More On Lessons About Longevity From My Parents

I recently wrote an article about finally learning my parent’s lesson, their lesson of a long life — of longevity. Longevity is a matching of lifespan and healthspan. But you and I both know that people can live a long time without having good health or good life in the sense of attitude and heart.

Age is a mindset. It’s the attitude you have about your life and the world around you. There are so many ways that you can engage in life, and that’s part of the key right there, engagement. It’s how you nurture your heart with friends and family, how you nurture your brain with learning and stretching your horizons.

I walked the Camino de Santiago several years ago and was enthralled with one of the pilgrims who was walking in my cluster — my Camino family, I call them. Eighty years old, this was his second or third time for walking the Camino, and I suspect not his last. Oh, he walked it a little slower than the 20 somethings did. But he was walking it every day and, for the most part, keeping up with me. It wasn’t a race, it was just an observation.

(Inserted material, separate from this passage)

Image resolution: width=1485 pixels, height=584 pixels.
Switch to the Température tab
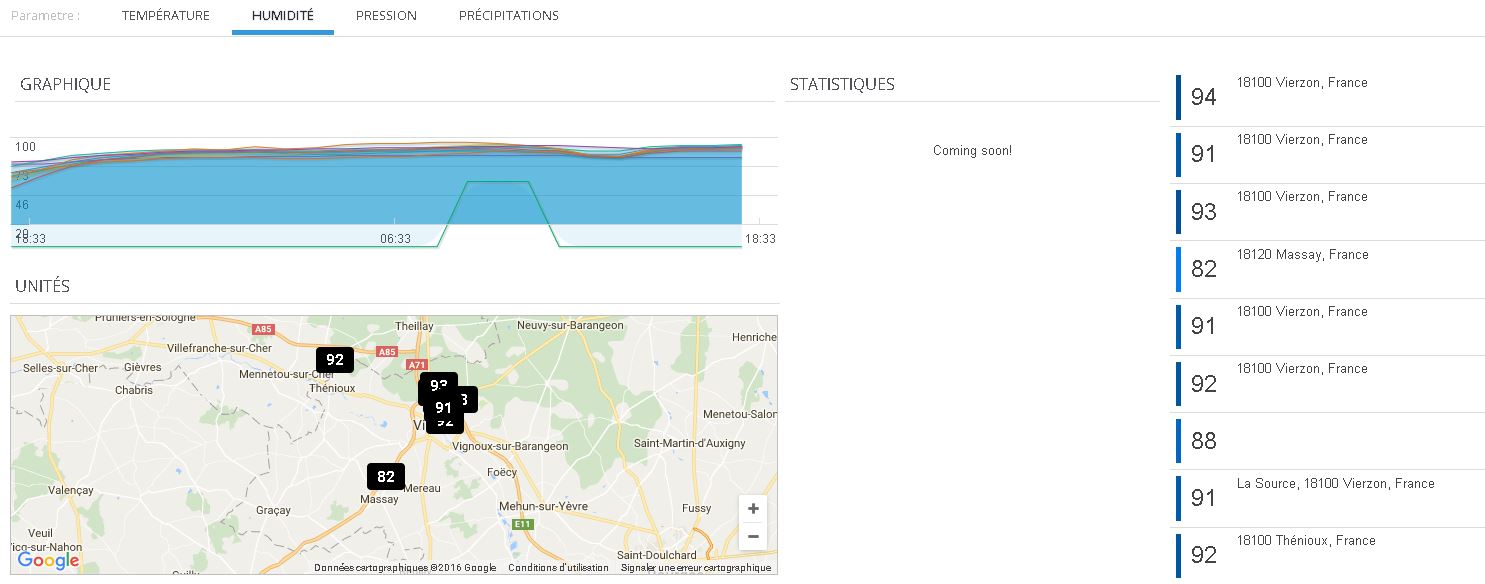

And two years ago, I heard about a woman at the age of 93 who walked the Camino. Talk about a young woman! She had a smile on her face at all times, and always something warm and pleasant to say. And I think that’s part of a good life — having a positive attitude. She was a frail woman with bad osteoporosis, and her daughter was concerned that she was doing it, but the Camino provided. But this isn’t a talk about the Camino.

It’s a talk about longevity, about how you live a good life. When Gladys would approach a town, people would see her coming, or the word would get to them, and they would pour out of the cafes and bars to greet her. (Along the Camino bars are where we ate food more often than we drink liquor. But that those were some of the places we would commune.) And they would pour out, and they would embrace her and bring her in to hear her stories and share their stories. (I never got to meet her. She’s over in Boulder, so I should strive to do that sometime.) But, she didn’t let her osteoporosis stop her from loving life and walking this 500 miles essentially on her own, although you’re never alone when you’re on the Camino. But the lesson my parents taught me was to stay active, and engaged in community, dance lessons, etc., and I share this in my article, so I won’t repeat that here. But, it’s the engagement.

But the one thing that they missed, that I think would have made a difference in their lives, was that they didn’t stay emotionally engaged with each other, or with themselves, and I think that’s really critical. Emotions have a message for you, so you need to listen to them. You need to process the emotions, especially the uncomfortable ones. The uncomfortable emotions have a message for you. You need to process it for the sake of your physical health, your mental health, emotional health, probably your spiritual health as well. It’s that engagement, and connection, and emotional intelligence that helps you live a good life.

We’re going to live longer than we have historically. Science and medicine are helping with that, and we have access to better foods and better medical care. And when we take advantage of both of those things and process our emotions, there’s nothing that says that we necessarily can’t live into our late 90s, into our hundreds. Yes, there can be some genetic issues, and that’s the loaded gun. But your lifestyle, your attitude, your emotions — that is what pulls the trigger to a shortened life span.

So, I’m all about processing the emotions, adjusting that attitude so that it’s youthful. When I was 30, I met a woman who was born in England a day after my birthday, but we decided with time changes, we must be twins. But we weren’t really, because I kept a youthful attitude, and at 30 she started talking about being old. “I’m too old for this,” and “I’m too old for that.” She was popular and had a great community, but it was interesting to hear her talk about how old she was. You’re as old as you feel. You’re as old as you decide to be. I am 16. Actually, I decided I have to be 18, so my husband’s not a lawbreaker. <grin>

Embrace life. Process your emotions — especially the difficult ones — and keep a positive, youthful attitude. And take care of your physical health with eating whole foods, and getting your checkups, visiting your doctor. Your age is your mindset. Live a young life for a really long time.